--- PROBLEM TO SOLVE ---
All pictures are to be excluded when the data below is output verbatim.

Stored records
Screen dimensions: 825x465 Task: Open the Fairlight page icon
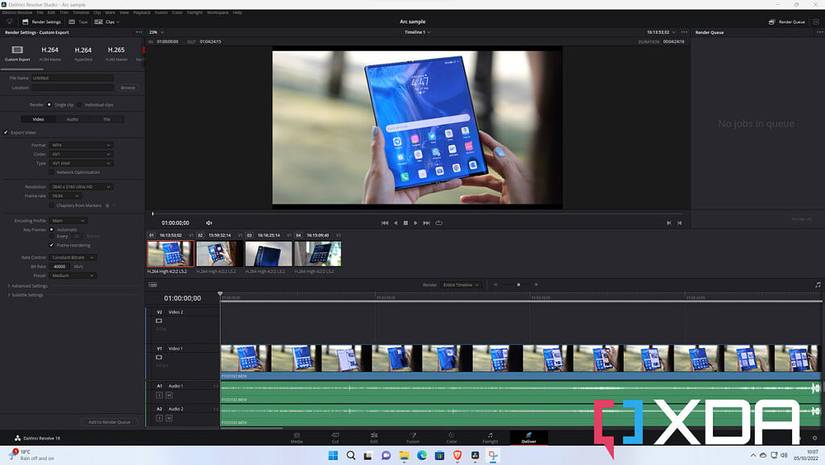[x=490, y=438]
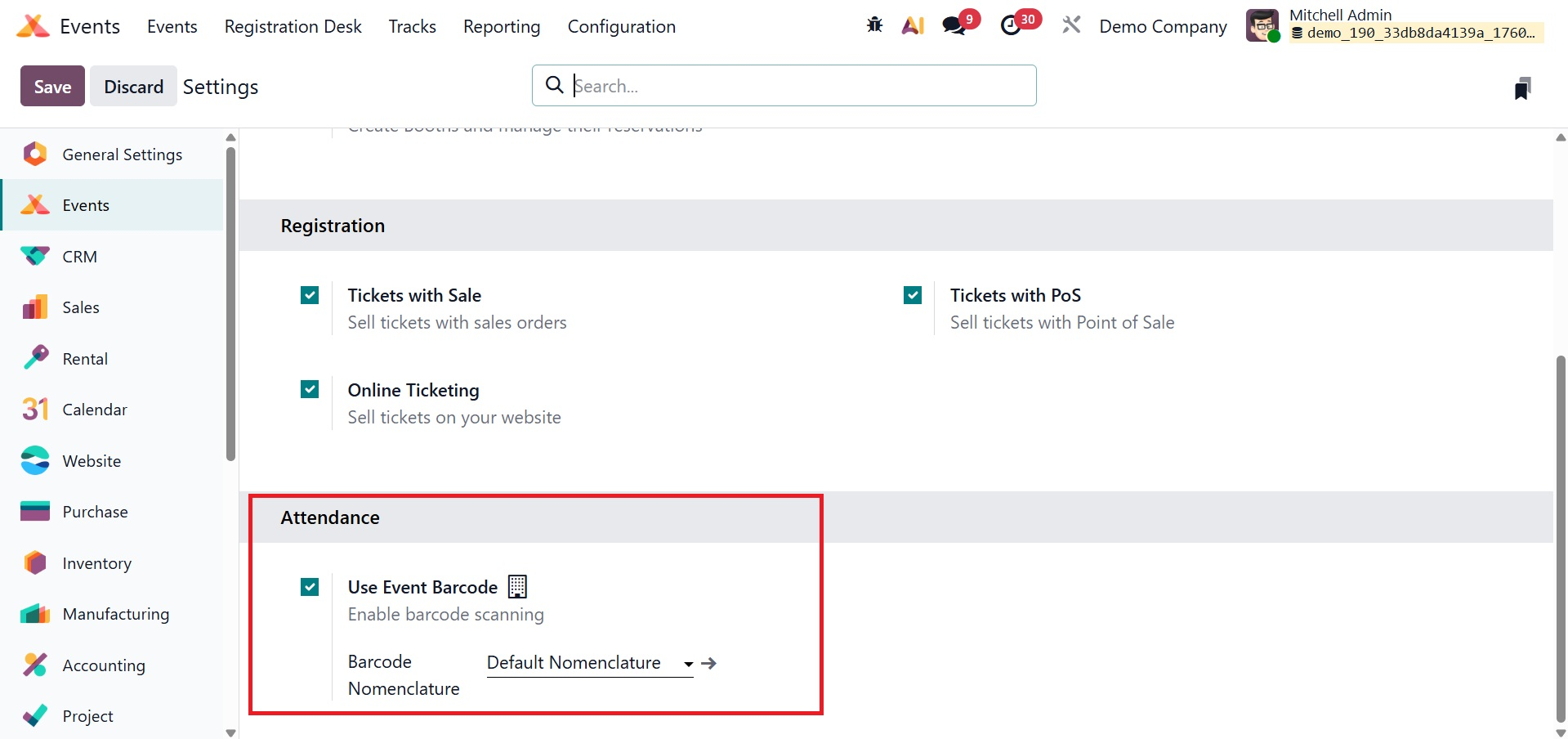Viewport: 1568px width, 739px height.
Task: Click the wrench tools icon
Action: (1071, 25)
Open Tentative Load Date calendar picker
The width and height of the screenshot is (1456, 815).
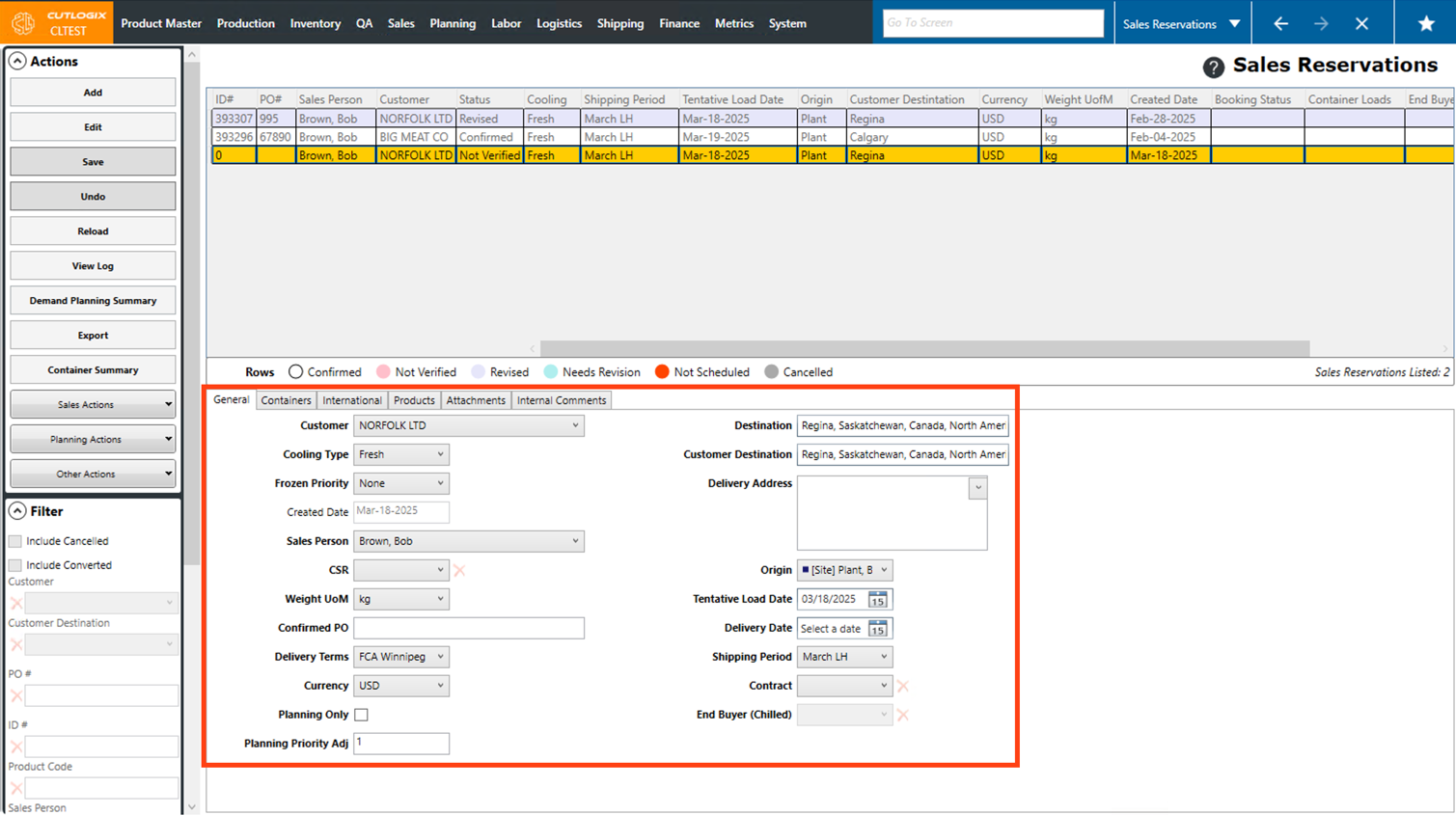[877, 599]
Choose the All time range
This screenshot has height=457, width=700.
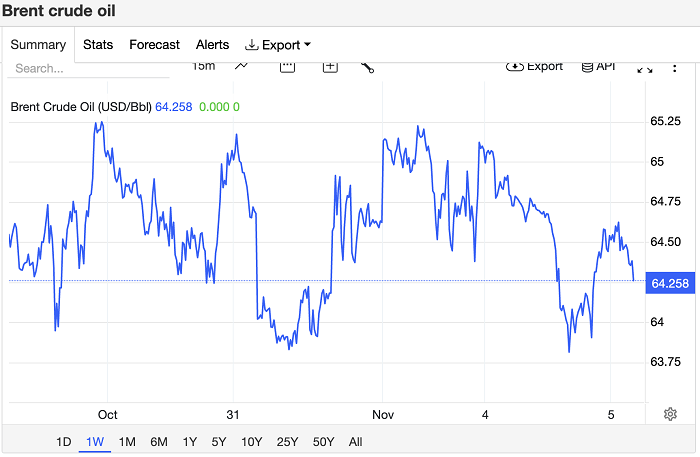point(355,442)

--- EXERCISE ANSWER ---
Screen dimensions: 825x465 Task: Open the Fairlight page icon
[x=490, y=438]
Viewport: 1568px width, 739px height.
Task: Click the wrench tools icon
Action: (1071, 25)
Open Tentative Load Date calendar picker
The width and height of the screenshot is (1456, 815).
[877, 599]
Choose the All time range
This screenshot has height=457, width=700.
point(355,442)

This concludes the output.